Best practice for scavenge / triggering failover via HTTP/API

Hi,

I am looking to automate scavenging across a 3 node cluster. Our installation is relatively large, so running a full scavenge will take many hours - close to a day - per node.

The plan was to run this in a staggered way, e.g. say node 1 on Monday, node 2 on Wednesday, node 3 on Friday or similar - to make sure not to bog down the cluster as a whole.

  1. Does this approach make sense (or is it better to “pull the bandaid” across the full cluster at once)?
  2. If so, it would seem reasonable that you want the scavenge operation to run on a non master node (as our writers connect directly to the master node and as such it’s under more load
  3. If so - is there a way to trigger failover - make sure that a particular node is not the master node via the API or some HTTP endpoint (other than brutally bringing it down)

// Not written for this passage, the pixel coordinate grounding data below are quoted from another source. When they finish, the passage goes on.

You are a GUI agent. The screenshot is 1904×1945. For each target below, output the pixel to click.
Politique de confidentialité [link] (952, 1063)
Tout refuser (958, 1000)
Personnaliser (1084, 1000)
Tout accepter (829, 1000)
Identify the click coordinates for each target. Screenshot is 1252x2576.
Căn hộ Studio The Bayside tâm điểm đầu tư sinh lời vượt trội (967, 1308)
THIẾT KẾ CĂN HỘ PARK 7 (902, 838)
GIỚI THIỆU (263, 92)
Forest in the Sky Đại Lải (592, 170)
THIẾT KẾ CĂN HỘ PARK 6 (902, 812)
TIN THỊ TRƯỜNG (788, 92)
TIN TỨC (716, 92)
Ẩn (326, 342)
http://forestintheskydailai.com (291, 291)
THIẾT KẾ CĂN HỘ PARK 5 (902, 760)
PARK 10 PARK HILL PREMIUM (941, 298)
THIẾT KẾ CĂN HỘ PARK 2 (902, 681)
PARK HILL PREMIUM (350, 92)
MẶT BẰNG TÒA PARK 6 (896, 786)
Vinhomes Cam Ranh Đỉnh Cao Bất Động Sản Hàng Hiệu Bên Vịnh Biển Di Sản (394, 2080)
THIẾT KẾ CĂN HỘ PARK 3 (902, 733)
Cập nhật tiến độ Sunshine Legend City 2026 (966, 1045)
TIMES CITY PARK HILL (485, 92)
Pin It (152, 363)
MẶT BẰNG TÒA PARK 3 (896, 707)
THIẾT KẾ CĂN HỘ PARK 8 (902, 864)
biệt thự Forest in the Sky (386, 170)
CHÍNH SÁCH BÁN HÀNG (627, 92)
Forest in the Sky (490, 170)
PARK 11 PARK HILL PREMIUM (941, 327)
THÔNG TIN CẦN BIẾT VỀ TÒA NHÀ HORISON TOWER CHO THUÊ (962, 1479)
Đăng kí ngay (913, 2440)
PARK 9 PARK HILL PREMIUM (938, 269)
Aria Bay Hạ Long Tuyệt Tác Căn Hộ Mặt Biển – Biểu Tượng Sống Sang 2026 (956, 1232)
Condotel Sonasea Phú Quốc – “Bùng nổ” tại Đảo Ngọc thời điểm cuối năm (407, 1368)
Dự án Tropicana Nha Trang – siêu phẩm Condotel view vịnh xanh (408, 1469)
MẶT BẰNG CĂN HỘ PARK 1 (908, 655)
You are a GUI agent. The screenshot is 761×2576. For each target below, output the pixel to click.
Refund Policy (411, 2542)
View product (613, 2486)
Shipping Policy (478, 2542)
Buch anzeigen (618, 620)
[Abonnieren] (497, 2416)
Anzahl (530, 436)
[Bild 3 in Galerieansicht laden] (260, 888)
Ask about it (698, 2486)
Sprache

Another approach that we have considered, though I hope we will not need it, is to keep 4 nodes - but only 3 in active use at any point - and run scavenge on a node that is temporarily taken out of the cluster, though this would then require it catching up again when re-joining.

Cheers,
Kristian

since 20.6 there is a way to force a leader to resign.

you should reset the priority to 0 afterwards

Our installation is relatively large, so running a full scavenge will take many hours - close to a day - per node.

How large is it ?